30 października 2013

266.

Osiągnęłam poziom ubezpieczeniowego wkurwa przez mail od brokera:

 "Uprzejmie proszę o informację czy straż pożarna podała ostateczną (nie prawdopodobną jak w dotychczasowym zaświadczeniu) przyczynę pożaru. Proszę również o informację, czy przeprowadzili Państwo prace, które miały na celu ograniczenie ryzyka ponownego wystąpienia podobnej szkody. Pytania te zadaje Uniqa TU SA; przedstawienie oferty wznowieniowej UNIQA warunkuje udzieleniem  odpowiedzi na zadane pytania. Ze względu na wysoką szkodowość może się zdarzyć, iż inne zakłady ubezpieczeń nie przedstawią oferty, dlatego w tym roku szczególnie zależy nam na ofercie od obecnego ubezpieczyciela.

Przypominam się również w sprawie odpowiedzi na pytanie Pana R. z N., który pytał czy prześlą Państwo jeszcze dodatkowe faktury do ww. szkody ponad te, które wpłynęły dotychczas."

No bez jaj:

 "Straż nie podała ostatecznej przyczyny pożaru, dla nas szczerze mówiąc istotne było czy to jest wina nasza czy wykonawcy. Skoro okazało się, że jest to wina wykonawcy, ewentualnie - druga wersja - jego podwykonawców to my jesteśmy ubezpieczeni, a regres szkody już nas nie interesuje. Jeśli chodzi o określenie przyczyny pożaru to zdaje się ubezpieczyciel po to wynajął N., aby ci jako specjaliści określili ostateczną przyczynę. Ponadto chciałabym nadmienić, że zgodnie z orzecznictwem Sądu Najwyższego po otrzymaniu zawiadomienia o wypadku to zakład ubezpieczeń obowiązany jest do ustalenia przesłanek swojej odpowiedzialności oraz do zbadania okoliczności dotyczących wysokości szkody. Zakład ten ma obowiązek, aktywnego, samodzielnego wyjaśnienia okoliczności wypadku i wysokości szkody. Tego obowiązku, należącego do istoty działalności ubezpieczeniowej, ubezpieczyciel nie może przerzucić na inne podmioty. My nie unikamy odpowiedzi na pytania zadawane przez ubezpieczyciela, jak również udostępniliśmy wszystkie potrzebne materiały i obiekty, aby ubezpieczyciel posiadł pełną wiedzę potrzebną do wykonania czynności likwidacyjnych.
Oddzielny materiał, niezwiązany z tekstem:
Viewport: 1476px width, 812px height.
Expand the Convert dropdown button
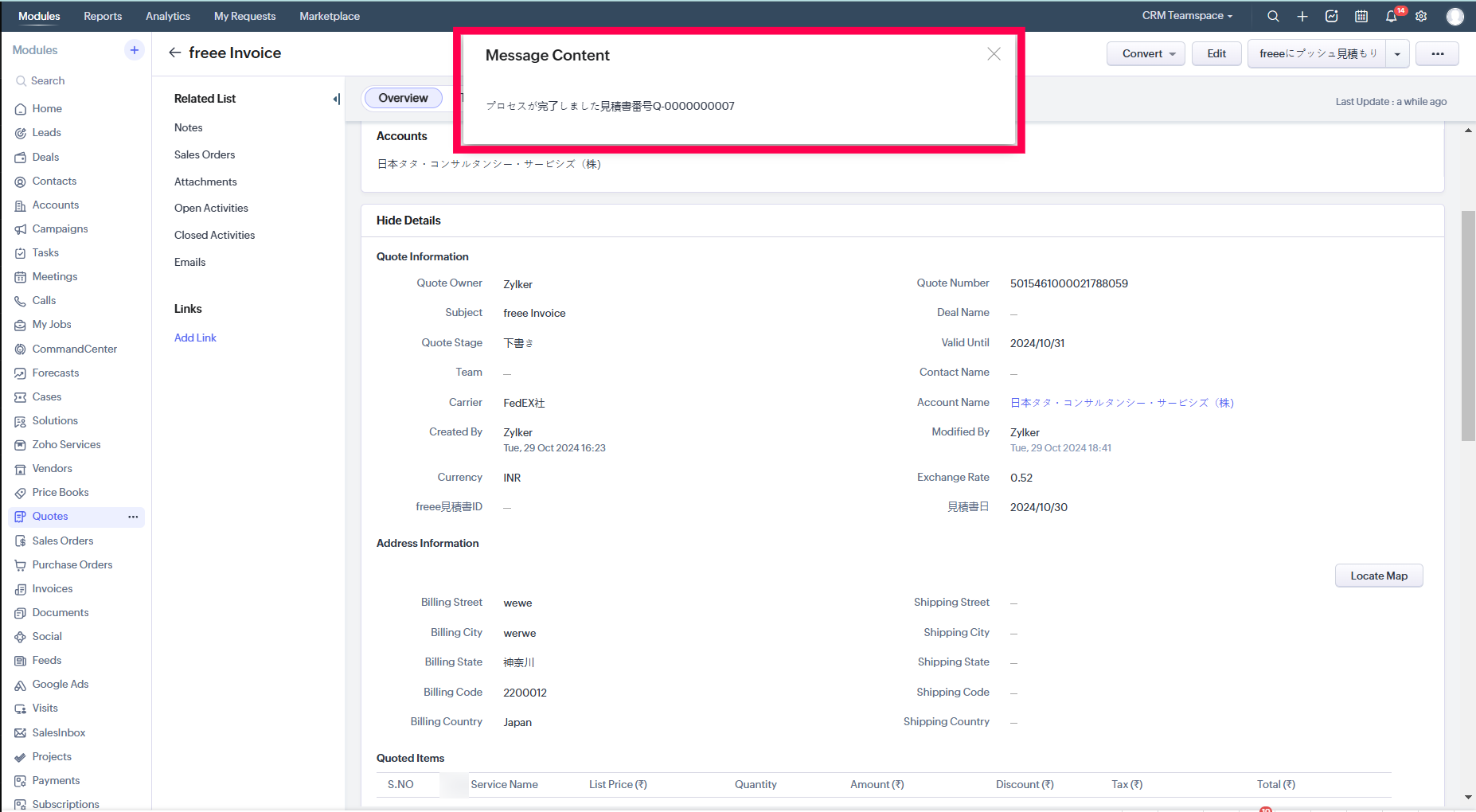pos(1146,53)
U. doskonale się orientuje w zakresie wykonanych prac, naprawiliśmy dach i to co uległo zniszczeniu, aby wykluczyć prawdopodobieństwo zaistnienia podobnego zdarzenia w przyszłości, zostały zbadane wszystkie instalacje, niezgodności między projektem, a wykonaniem nie jesteśmy na razie w stanie w 100% wyeliminować bez częściowej rozbiórki obiektu.

U. nie może warunkować przedstawienia nowej oferty tym, że de facto to oni nie wykonali swojej pracy, a zakładam, że nie wykonali skoro Pana ustami pytają czy my znamy ostateczną przyczynę szkody. Jest to co najmniej niepoważne.
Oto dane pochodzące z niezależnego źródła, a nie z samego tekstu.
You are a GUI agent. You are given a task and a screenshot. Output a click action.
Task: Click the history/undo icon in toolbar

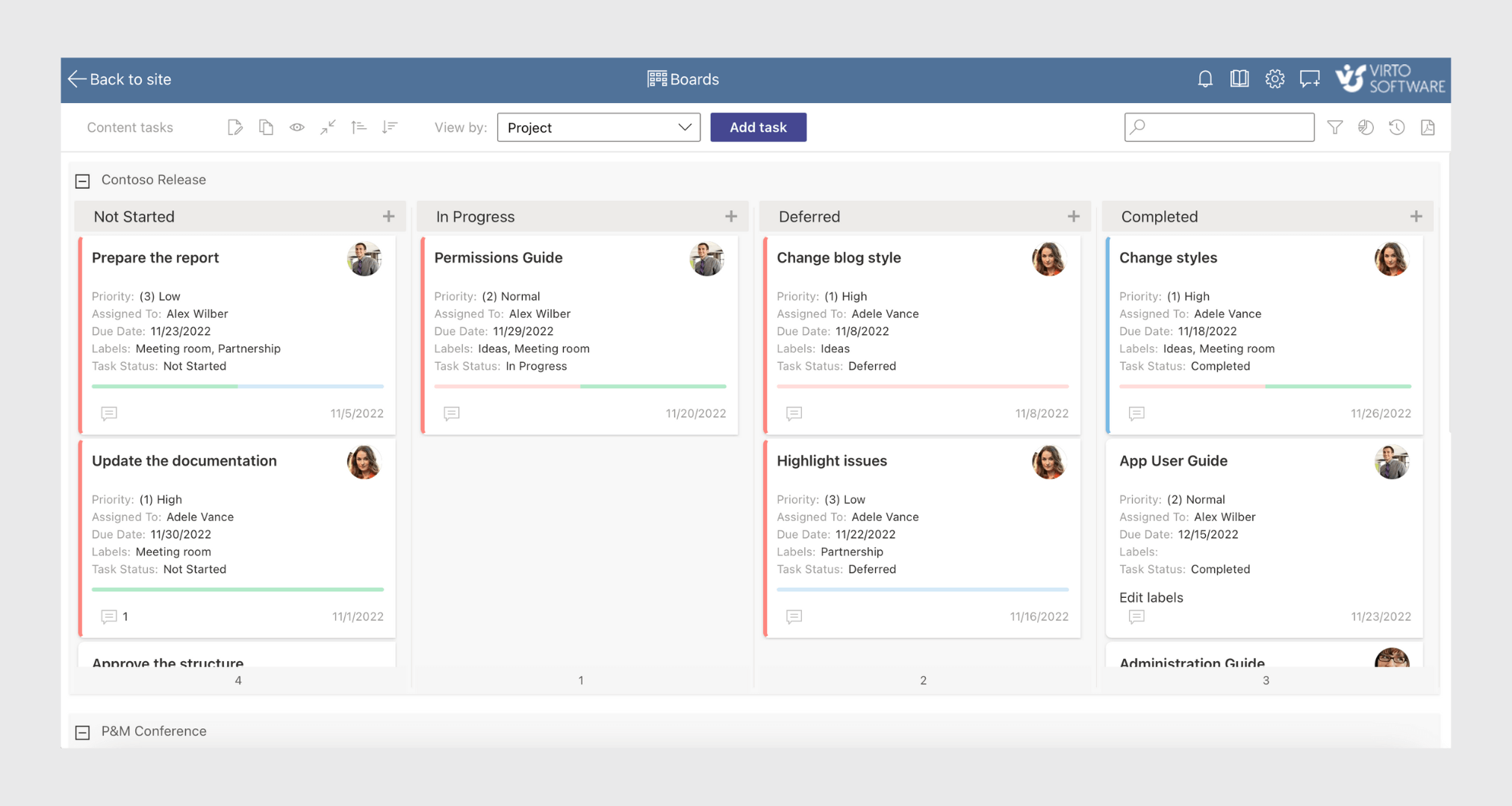coord(1395,127)
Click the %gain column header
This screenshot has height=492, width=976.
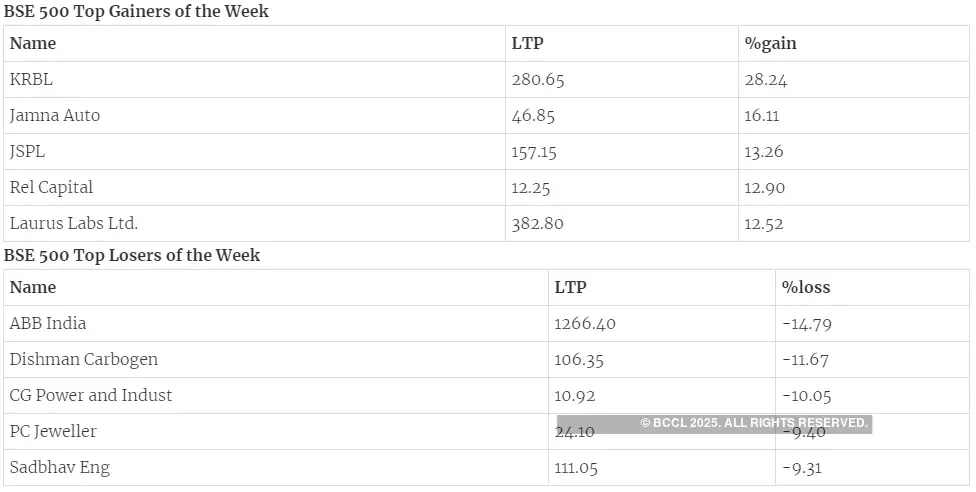tap(770, 44)
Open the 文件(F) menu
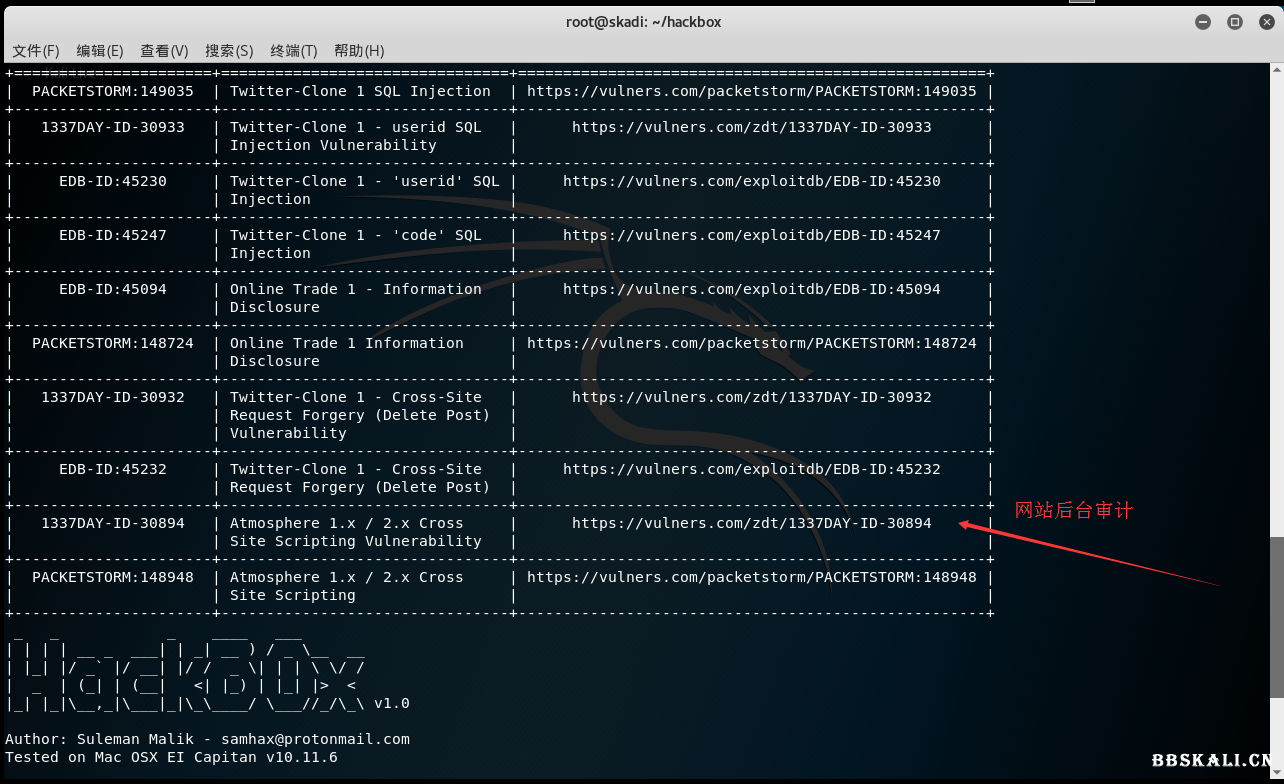The height and width of the screenshot is (784, 1284). tap(36, 51)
Rozumiem, że mamy wysoką szkodowość i że inne zakłady mogą nie chcieć przedstawić nam oferty, albo przedstawić z zaporową składką, ale po tych kilku latach problemów z U. naprawdę - jeśli będzie taka możliwość - chętnie ubezpieczymy się w innym towarzystwie. Są firmy, które mają jeszcze większą szkodowość, a jednak są gdzieś ubezpieczone.

Pan R. wie, że ostatnie faktury i arkusze kalkulacyjne kosztów dostanie najpóźniej do 20 listopada br. o czym informowałam go w mailu z potwierdzeniem przeczytania 16.10.2013 r."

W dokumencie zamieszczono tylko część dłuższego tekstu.